Ler Friedrich Nietzsche

A obra de Nietzsche não é composta de textos-linha ou textos-superfície, são antes textos-palimpsesto que é preciso explorar a partir de uma multitude de perspectivas, talvez como se explora uma paisagem ao caminhar longamente através dela, abandonados ao acaso (sem que isso defina qualquer incoerência infecunda). No interior de cada texto exigente há deslocamentos de sentido, ambiguidades, ironias, contra-comunicações; uma infinidade de instabilidades, da pluralidade das palavras à pluralidade dos contextos. Aliás, quando um texto se dá à compreensão de uma só vez, não vale qualquer esforço de interpretação.

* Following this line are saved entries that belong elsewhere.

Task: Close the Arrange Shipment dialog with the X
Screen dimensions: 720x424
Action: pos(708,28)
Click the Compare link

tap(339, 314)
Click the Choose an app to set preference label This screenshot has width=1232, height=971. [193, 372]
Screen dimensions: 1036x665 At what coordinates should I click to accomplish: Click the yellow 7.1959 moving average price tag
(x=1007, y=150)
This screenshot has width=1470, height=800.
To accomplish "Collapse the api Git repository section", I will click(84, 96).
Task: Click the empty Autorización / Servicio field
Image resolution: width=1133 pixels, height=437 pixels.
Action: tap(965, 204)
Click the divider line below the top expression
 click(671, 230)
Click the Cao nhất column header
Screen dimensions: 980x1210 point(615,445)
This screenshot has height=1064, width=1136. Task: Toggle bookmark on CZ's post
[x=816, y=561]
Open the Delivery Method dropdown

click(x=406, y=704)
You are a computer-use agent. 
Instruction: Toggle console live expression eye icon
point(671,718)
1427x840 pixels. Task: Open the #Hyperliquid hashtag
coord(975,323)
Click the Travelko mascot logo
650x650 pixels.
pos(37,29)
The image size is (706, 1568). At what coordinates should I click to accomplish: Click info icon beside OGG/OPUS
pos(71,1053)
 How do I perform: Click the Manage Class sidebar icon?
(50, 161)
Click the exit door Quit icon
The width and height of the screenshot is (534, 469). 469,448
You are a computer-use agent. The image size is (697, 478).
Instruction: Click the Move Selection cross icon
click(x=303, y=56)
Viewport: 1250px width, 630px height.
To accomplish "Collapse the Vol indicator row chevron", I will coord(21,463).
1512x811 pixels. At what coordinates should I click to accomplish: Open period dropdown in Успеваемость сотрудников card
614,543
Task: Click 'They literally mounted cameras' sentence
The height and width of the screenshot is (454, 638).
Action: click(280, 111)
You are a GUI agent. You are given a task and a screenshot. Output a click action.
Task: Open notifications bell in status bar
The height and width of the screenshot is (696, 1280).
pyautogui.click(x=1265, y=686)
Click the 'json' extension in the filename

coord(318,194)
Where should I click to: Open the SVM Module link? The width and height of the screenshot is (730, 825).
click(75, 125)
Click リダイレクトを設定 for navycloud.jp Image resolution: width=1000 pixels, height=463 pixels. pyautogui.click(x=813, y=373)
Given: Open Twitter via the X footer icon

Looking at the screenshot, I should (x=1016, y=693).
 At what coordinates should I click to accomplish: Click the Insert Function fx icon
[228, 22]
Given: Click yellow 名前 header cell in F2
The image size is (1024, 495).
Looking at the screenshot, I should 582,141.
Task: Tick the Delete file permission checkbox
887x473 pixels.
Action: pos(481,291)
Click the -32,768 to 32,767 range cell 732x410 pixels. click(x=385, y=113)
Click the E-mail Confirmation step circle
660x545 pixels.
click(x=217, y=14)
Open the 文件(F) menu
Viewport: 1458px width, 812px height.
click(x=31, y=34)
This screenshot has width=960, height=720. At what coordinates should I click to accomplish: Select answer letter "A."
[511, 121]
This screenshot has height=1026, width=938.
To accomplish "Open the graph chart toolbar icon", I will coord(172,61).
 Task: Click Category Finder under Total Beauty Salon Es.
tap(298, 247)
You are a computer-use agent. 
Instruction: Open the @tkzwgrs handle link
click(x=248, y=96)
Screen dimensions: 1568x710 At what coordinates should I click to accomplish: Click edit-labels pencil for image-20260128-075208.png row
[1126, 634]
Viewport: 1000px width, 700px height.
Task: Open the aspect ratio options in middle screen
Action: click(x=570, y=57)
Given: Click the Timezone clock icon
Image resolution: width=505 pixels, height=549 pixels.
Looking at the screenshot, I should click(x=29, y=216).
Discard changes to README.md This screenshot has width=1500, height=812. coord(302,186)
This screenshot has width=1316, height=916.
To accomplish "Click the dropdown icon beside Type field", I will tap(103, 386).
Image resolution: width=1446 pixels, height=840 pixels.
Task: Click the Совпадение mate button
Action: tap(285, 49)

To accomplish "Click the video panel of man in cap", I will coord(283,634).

Mas não se devem abandonar certos protocolos fixados pela linguagem e desmerecer totalmente as indicações filológicas nietzschianas, nomeadamente a de ler lentamente, ruminando. E talvez os textos de Nietzsche já não sejam sequer um tecido verbal, parecem fragmentos cósmicos dispostos numa autoridade grave, vigorosos e implacáveis. É por isso que são dignos de comentários. E num bom comentário haverá uma espécie de fusão de horizontes entre Nietzsche e os seus leitores? Não, ele estimula ao avanço (em modo batalha, temerários), atropelando-o se for necessário (embora as suas resistências sejam proverbiais, mais do que um caiu do céu ao julgar planar por cima da sua obra, ou sofreu de vertigens aterradoras ao perceber que a altitude era excessiva, trágica). E quando isso é feito, quando pelo menos se desenha essa tentativa, então talvez Nietzsche pense em nós, dentro de nós (Claude Lévi-Strauss dizia isso em relação aos mitos, essa vida pensante que sacode todas as grelhas cartesianas, o sujeito é tomado pelo mito e não o contrário). Se assim for, não se esqueçam que terão de pagar um preço elevado pela liberdade de serem aquilo que vos apetece (com a excepção de cruzados de verdades indiscutíveis).